- WHAT TO PRODUCE -
Scan the records beneath this line for the line holding "Task: Expand the company sidebar arrow" and the line holding "Given: Click the Search Users input field", then transcribe exactly those two and all lines between.

- WORKING DATA -
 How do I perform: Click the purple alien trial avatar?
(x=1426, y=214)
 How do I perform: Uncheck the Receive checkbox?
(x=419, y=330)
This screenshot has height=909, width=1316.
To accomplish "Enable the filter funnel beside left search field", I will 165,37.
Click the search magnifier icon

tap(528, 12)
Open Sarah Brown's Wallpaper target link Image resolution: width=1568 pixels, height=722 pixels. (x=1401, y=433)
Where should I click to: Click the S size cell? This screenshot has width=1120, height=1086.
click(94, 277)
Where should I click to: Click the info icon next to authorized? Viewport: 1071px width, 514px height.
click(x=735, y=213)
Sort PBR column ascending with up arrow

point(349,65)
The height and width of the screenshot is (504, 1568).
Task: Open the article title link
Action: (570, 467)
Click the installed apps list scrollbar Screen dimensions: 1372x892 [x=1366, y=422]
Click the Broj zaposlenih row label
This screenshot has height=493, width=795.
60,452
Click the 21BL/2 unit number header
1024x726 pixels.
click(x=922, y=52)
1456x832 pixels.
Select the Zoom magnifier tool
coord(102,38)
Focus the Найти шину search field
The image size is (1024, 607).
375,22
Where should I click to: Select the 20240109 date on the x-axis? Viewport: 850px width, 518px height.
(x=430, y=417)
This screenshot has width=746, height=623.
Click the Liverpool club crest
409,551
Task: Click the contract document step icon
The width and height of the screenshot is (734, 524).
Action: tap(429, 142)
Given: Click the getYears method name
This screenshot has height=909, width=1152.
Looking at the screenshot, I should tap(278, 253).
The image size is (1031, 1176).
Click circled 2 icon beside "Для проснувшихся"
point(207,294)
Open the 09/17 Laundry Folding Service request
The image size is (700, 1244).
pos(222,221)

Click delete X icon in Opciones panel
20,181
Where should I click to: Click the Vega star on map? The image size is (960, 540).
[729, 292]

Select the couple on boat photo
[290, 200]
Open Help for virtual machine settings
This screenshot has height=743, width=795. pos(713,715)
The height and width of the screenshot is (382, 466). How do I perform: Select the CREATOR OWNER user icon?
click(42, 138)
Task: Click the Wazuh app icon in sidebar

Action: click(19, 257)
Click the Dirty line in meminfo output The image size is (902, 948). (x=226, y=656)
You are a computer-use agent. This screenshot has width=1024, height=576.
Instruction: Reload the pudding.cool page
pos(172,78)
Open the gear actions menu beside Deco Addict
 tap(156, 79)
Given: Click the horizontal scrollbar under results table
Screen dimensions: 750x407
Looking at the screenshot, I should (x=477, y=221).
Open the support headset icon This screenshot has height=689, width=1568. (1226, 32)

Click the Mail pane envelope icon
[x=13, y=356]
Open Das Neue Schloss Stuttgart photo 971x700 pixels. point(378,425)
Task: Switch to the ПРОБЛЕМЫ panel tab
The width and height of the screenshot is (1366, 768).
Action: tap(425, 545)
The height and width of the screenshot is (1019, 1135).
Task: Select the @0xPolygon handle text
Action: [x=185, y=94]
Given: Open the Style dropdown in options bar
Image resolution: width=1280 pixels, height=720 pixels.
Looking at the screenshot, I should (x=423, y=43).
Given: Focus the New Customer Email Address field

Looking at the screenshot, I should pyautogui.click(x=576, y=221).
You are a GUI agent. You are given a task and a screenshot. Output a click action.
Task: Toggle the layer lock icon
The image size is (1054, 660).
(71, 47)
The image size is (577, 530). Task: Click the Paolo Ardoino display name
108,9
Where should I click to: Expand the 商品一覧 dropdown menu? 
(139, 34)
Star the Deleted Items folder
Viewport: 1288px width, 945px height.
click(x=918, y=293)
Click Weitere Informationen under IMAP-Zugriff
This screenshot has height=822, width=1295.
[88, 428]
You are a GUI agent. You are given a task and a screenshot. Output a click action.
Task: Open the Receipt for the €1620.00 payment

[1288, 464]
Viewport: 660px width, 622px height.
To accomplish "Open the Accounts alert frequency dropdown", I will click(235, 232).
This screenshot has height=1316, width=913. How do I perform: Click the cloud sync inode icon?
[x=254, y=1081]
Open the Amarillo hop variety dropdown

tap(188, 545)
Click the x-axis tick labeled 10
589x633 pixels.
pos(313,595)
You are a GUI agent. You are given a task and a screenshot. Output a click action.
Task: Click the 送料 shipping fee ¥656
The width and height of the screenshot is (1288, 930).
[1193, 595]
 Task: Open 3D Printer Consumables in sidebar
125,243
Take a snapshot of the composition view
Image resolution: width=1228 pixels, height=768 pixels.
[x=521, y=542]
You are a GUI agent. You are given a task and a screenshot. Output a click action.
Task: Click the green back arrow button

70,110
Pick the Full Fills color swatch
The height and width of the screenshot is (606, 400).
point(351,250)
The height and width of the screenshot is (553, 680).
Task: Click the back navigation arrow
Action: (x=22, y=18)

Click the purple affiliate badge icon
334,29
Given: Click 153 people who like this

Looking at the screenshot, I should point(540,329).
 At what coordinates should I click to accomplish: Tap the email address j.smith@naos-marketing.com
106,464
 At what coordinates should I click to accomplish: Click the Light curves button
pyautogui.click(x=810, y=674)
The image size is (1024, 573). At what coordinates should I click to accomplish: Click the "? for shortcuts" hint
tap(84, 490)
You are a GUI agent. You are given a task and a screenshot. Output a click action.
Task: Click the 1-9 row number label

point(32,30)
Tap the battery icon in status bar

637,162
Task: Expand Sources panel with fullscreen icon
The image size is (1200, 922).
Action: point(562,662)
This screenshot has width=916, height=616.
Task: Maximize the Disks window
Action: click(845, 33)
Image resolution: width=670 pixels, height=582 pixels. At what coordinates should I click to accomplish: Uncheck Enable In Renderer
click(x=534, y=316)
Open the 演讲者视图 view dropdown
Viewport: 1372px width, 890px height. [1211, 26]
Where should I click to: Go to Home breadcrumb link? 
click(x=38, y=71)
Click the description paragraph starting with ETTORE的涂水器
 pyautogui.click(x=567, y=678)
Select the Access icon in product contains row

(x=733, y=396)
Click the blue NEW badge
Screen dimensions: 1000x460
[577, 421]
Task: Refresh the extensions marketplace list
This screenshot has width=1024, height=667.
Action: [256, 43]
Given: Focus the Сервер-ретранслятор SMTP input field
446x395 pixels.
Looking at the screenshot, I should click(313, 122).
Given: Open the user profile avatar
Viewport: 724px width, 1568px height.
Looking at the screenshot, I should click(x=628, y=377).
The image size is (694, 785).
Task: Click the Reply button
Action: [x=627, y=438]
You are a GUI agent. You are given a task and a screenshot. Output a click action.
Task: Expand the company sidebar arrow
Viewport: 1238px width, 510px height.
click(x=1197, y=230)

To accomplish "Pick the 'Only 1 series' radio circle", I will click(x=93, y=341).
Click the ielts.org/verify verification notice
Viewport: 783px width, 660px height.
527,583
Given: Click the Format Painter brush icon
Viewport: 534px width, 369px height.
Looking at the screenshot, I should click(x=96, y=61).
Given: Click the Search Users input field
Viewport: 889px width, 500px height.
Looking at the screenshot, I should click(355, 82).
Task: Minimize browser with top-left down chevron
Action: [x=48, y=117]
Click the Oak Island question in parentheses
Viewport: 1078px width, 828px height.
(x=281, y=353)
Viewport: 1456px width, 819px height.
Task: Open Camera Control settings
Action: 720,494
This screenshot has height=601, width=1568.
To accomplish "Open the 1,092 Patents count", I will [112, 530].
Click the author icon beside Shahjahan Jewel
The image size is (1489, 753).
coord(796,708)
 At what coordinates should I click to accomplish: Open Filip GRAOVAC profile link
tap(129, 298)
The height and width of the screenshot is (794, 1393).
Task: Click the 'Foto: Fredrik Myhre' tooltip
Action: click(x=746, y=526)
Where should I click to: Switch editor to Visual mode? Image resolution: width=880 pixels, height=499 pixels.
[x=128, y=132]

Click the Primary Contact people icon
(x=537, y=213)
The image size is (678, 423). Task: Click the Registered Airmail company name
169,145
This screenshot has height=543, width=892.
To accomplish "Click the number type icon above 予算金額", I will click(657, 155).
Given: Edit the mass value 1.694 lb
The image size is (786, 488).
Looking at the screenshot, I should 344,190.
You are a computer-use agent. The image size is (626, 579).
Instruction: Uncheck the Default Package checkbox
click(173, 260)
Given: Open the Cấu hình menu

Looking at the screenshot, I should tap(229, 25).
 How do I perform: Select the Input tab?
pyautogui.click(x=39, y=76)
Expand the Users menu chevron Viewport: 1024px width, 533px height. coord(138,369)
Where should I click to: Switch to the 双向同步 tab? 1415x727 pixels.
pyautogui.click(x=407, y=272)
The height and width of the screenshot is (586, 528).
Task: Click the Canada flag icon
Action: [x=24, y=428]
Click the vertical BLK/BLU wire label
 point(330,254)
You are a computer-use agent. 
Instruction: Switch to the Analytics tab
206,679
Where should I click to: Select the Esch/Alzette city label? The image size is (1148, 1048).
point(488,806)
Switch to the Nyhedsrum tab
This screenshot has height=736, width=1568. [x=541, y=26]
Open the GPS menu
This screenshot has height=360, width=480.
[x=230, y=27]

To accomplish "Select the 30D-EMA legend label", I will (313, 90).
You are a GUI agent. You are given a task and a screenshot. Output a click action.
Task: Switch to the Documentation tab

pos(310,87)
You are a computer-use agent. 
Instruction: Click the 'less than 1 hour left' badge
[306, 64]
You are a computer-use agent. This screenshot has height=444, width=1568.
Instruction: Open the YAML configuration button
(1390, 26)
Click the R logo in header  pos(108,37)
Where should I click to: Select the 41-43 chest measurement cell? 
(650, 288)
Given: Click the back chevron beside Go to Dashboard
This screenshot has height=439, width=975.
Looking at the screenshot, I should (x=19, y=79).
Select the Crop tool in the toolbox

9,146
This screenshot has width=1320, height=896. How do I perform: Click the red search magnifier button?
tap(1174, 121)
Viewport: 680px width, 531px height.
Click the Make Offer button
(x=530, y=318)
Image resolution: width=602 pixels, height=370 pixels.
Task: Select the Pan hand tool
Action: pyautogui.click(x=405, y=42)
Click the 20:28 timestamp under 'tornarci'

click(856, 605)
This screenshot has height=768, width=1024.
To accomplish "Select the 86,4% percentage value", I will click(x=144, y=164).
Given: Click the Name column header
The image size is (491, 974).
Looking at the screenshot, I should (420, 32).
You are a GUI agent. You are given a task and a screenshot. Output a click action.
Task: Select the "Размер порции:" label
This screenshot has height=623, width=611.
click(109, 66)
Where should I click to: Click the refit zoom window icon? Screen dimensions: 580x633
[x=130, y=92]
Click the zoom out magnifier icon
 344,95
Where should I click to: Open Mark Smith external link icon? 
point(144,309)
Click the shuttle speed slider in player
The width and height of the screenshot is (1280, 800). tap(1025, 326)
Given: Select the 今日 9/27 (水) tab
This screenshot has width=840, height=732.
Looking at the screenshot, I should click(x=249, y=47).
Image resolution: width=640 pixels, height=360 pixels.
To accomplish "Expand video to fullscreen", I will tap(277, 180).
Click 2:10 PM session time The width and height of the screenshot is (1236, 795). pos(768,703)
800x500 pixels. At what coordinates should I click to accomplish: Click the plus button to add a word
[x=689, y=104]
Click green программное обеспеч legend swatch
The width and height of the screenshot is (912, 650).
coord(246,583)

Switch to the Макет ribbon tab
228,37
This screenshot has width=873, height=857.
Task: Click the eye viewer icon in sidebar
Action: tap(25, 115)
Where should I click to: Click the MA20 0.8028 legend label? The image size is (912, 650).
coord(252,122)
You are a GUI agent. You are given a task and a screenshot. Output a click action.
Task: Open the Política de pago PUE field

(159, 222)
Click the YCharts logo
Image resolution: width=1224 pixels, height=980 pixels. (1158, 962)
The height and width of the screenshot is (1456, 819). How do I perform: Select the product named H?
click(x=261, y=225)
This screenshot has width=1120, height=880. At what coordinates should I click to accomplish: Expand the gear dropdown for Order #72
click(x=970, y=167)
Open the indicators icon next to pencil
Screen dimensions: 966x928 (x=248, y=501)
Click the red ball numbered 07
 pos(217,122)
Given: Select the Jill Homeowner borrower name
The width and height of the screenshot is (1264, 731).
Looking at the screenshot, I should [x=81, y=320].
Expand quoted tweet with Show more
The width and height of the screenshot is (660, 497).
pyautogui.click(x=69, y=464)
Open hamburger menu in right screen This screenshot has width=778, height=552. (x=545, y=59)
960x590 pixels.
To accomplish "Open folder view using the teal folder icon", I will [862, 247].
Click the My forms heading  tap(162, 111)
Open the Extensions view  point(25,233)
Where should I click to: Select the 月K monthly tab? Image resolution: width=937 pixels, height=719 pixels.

- TASK RESULT -
Task: Expand the company sidebar arrow
Viewport: 1238px width, 510px height.
click(x=1197, y=230)

To accomplish "Pick the 'Only 1 series' radio circle", I will click(x=93, y=341).
Click the ielts.org/verify verification notice
Viewport: 783px width, 660px height.
527,583
Given: Click the Format Painter brush icon
Viewport: 534px width, 369px height.
Looking at the screenshot, I should click(x=96, y=61).
Given: Click the Search Users input field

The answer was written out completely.